Moreover, probes targeting VEGFA, GRPR, and αvβ3 showed positive signal in normal tissue and false-negative tumor detection in early-phase clinical trials [28, 32]. These results leave room for improvement for breast tumor detection in the field of tumor-specific molecular imaging. Literature data showed that cathepsins, in particular cathepsin B, L, C, and S, are overexpressed in human primary breast cancer tissue and are associated with worse patient prognosis [11]. Both tumor-associated macrophages and breast tumor cells express cathepsins [35]. Our study showed that the qABP VGT-309 specifically bound to cathepsins B, L, X, and S. In in vivo experiments, this probe accumulated in breast tumor tissue but not in surrounding normal tissue. As expected, VGT-309 activation was also observed in the liver, spleen, and kidney tissues in the present study. This is probably due to cathepsin expression by resident macrophages in the liver and spleen, or the clearance of activated VGT-309 through the kidney, which may affect the application of VGT-309 for tumor detection in these organs. In line with literature, at the microscopic level we also found VGT-309 accumulation in macrophage-enriched areas and in areas with viable tumor cells. In human breast cancer, the majority of tumor-associated macrophages or tumor-infiltrating lymphocytes locate at the invasive front (or “margin”) of the tumors [36, 37]. Together, these data support the further evaluation of our probe VGT-309 on fluorescent image-guided intraoperative surgical margin assessment in breast cancer.

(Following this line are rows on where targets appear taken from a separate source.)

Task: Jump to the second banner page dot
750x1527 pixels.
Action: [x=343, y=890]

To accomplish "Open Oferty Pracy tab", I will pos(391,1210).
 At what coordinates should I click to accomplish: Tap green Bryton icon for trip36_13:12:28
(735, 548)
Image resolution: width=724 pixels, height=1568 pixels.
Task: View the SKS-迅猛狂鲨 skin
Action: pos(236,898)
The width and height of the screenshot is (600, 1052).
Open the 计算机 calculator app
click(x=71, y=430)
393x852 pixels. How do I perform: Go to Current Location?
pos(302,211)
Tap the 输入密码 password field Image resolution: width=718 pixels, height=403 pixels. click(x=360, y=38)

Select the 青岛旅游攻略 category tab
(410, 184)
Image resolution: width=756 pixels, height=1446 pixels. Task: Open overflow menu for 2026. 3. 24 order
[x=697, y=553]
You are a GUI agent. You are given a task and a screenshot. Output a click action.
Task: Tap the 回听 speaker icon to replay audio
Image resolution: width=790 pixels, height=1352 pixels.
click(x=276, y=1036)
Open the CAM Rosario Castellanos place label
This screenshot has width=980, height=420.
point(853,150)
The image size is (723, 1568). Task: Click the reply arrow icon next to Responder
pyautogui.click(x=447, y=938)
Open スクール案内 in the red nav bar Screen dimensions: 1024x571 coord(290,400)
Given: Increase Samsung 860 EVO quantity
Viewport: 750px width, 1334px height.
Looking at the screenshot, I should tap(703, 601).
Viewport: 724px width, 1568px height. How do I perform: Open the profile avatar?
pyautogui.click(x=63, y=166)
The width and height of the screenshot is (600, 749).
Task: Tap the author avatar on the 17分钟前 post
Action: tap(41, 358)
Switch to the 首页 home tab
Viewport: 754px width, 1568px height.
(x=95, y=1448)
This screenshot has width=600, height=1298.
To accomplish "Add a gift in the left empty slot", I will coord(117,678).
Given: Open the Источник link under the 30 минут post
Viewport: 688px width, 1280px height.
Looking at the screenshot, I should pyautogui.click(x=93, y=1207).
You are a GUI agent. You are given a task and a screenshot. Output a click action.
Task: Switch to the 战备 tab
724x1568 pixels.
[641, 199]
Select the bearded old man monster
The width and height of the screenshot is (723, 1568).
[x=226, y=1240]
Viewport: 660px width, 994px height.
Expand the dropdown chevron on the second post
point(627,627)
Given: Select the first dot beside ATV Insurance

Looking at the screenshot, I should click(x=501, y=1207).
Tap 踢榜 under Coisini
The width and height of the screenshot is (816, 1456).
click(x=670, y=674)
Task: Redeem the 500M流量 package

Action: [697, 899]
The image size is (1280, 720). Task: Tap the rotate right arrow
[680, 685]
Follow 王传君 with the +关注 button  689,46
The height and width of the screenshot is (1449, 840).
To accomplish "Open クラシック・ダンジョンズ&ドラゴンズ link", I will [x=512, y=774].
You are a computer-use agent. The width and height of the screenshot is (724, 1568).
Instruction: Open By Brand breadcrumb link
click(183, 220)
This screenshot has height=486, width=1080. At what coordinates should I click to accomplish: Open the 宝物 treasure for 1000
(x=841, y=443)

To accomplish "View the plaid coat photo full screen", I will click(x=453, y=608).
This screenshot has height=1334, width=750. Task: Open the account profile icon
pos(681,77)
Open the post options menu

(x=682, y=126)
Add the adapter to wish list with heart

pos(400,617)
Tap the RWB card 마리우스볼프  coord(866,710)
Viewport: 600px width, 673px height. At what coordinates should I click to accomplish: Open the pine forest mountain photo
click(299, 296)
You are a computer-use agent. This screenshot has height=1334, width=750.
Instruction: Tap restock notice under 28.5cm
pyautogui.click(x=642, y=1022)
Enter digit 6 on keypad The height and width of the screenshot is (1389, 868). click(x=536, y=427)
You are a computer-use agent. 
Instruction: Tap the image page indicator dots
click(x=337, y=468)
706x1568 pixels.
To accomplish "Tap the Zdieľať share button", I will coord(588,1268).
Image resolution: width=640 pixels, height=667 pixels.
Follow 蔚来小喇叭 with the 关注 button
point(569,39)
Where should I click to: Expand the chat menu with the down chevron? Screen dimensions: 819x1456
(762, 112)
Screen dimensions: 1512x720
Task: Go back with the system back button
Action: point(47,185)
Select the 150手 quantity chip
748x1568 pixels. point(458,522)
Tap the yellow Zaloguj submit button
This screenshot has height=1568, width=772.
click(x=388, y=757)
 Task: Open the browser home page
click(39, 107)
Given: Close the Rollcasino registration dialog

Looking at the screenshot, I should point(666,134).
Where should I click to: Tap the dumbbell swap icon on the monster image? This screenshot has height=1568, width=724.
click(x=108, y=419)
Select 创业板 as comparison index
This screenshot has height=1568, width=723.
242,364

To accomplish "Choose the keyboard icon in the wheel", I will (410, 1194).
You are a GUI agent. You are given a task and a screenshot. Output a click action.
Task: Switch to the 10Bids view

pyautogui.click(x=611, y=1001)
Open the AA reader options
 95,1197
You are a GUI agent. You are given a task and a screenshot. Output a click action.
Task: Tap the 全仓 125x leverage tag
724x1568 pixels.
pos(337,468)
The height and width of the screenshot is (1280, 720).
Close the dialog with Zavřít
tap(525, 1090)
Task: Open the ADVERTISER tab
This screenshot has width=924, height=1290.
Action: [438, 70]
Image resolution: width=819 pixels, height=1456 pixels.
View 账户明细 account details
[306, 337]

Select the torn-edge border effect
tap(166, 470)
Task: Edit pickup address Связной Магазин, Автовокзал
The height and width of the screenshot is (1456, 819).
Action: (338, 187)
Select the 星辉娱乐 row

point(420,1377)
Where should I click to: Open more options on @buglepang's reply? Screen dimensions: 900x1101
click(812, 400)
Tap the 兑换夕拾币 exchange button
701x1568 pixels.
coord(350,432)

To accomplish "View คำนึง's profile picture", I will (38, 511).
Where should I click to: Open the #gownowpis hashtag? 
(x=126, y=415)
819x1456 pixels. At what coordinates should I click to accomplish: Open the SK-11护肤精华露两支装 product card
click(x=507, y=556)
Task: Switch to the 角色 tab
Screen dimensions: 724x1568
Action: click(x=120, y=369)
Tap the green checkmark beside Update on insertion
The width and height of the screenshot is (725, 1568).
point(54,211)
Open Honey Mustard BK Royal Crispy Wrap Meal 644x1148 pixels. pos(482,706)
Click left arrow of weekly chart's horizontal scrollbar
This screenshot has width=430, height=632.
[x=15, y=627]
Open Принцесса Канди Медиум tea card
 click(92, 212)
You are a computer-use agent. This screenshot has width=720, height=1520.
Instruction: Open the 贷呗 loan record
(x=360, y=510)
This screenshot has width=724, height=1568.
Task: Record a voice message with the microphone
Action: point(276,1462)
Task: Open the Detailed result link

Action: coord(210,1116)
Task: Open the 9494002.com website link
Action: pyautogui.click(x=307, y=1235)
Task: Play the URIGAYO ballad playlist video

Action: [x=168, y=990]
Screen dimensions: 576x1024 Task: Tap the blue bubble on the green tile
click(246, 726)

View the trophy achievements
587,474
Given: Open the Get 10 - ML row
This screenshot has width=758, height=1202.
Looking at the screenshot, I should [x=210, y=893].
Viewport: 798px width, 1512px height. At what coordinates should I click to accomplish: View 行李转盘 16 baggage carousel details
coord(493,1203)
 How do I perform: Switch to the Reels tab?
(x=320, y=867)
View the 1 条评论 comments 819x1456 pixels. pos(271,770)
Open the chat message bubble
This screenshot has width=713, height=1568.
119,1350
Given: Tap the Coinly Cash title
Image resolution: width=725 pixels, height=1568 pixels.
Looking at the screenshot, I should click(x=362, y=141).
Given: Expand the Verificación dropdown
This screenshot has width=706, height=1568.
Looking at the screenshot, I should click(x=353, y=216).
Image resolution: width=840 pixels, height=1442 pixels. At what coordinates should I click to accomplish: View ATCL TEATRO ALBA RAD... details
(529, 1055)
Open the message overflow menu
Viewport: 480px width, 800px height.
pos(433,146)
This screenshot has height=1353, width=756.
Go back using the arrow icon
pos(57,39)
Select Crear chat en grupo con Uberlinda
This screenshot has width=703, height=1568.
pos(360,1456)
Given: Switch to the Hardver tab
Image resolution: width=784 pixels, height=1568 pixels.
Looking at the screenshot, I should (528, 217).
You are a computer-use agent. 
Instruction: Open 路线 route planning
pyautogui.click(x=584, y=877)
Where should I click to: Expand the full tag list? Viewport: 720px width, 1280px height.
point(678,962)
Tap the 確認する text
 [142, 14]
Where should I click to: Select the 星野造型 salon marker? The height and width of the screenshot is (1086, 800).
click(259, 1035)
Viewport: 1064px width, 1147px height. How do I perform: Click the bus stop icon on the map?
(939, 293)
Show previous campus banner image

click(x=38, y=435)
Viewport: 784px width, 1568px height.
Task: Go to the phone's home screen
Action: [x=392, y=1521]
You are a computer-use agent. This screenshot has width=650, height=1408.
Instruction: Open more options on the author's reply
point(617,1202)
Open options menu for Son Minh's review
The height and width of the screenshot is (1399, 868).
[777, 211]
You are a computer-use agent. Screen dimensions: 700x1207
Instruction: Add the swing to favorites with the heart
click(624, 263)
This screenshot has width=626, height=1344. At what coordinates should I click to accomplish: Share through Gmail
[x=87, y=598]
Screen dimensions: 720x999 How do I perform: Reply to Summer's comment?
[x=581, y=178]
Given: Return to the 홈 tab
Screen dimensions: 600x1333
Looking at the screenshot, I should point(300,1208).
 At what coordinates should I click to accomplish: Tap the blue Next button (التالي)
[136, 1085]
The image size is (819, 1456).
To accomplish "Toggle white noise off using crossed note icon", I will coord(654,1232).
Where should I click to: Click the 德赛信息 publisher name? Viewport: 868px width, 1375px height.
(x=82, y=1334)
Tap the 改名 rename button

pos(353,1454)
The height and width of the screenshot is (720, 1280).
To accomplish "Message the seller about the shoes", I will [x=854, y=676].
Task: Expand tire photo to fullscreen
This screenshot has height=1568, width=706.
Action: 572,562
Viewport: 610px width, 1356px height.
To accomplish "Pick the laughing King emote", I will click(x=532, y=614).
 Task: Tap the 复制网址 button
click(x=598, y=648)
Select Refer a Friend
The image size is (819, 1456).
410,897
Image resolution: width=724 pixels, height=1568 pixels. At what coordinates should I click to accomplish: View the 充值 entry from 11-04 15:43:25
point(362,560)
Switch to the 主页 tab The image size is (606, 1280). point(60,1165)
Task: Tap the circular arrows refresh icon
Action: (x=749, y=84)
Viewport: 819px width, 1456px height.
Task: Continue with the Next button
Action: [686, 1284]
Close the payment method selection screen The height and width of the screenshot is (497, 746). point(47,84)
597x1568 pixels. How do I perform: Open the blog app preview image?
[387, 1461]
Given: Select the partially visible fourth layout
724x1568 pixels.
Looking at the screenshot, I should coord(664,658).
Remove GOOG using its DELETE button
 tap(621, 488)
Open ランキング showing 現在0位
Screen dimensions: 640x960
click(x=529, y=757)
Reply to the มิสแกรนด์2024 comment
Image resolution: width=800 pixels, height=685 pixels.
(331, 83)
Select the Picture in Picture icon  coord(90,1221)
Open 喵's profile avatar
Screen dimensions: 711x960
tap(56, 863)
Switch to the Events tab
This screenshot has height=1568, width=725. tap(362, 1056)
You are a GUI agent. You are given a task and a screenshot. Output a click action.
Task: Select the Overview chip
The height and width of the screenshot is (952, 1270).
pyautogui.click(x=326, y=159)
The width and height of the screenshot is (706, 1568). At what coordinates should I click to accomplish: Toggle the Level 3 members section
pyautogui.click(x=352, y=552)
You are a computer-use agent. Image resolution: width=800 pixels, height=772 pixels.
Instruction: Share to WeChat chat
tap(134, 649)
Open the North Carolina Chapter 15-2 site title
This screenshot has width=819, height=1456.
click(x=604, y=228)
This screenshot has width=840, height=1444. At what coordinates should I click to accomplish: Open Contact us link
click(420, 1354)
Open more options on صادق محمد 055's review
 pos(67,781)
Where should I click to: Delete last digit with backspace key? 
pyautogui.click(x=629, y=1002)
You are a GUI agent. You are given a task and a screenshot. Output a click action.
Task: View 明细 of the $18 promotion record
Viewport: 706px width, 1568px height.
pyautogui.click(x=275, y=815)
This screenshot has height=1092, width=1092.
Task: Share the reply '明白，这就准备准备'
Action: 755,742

Cathepsin-targeting probes have been investigated for use in tumor detection and fluorescence-guided tumor surgical resection in preclinical studies or early-phase clinical trials [9, 10, 16, 38,39,40,41,42,43,44]. These probes are based on fluorescently labeled inhibitors or substrates. Substrate-based probes that do not include a tumor retention strategy diffuse rapidly from their substrate, resulting in fast clearance of the fluorescent signal from the target location. Moreover, substrate-based probes do not allow identification of the proteases which activate the probes. This makes it difficult to assign signal activated function to the probe-specific targets. For most of the reported activity (inhibitor)-based probes, far-red fluorophores are used for visualization of the probe-targeting cathepsins [9, 10, 16, 40, 41, 43]. Although promising tumor detection has been shown in preclinical mouse models with far-red activity-based probes, the low tissue penetration depth may prevent their use in in vivo human cancer detection. Moreover, these far-red fluorophores have not yet been approved for human use by FDA or EMA. In this study, we overcome these hurdles by using a FDA and EMA approved near-infra red fluorophore ICG for target visualization, which has a tissue penetration depth up to 10 mm and can be viewed on widely available surgical imaging systems. This makes the likelihood of clinical adoption of VGT-309 much higher compared to non-ICG and far red fluorophores.

Conclusion

Due to the lack of an internationally standardized protocol for calibration of optical imaging devices, fluorescent intensity of the same probe obtained from different imaging devices can be dramatically different. In this study, we were able to use VGT-309 for guiding surgical resection of the implanted tumors with two different imaging devices. This result supports future investigation on the value of VGT-309 for fluorescent image-guided surgery in patients with breast cancer. Since cathepsins are also overexpressed in colorectal cancer, brain cancer, lung cancer, ovarian cancer, and soft tissue sarcoma [11, 45], VGT-309 can be considered for tumor delineation and resection in many different types of cancers. Clinical translation of VGT-309 is currently in progress.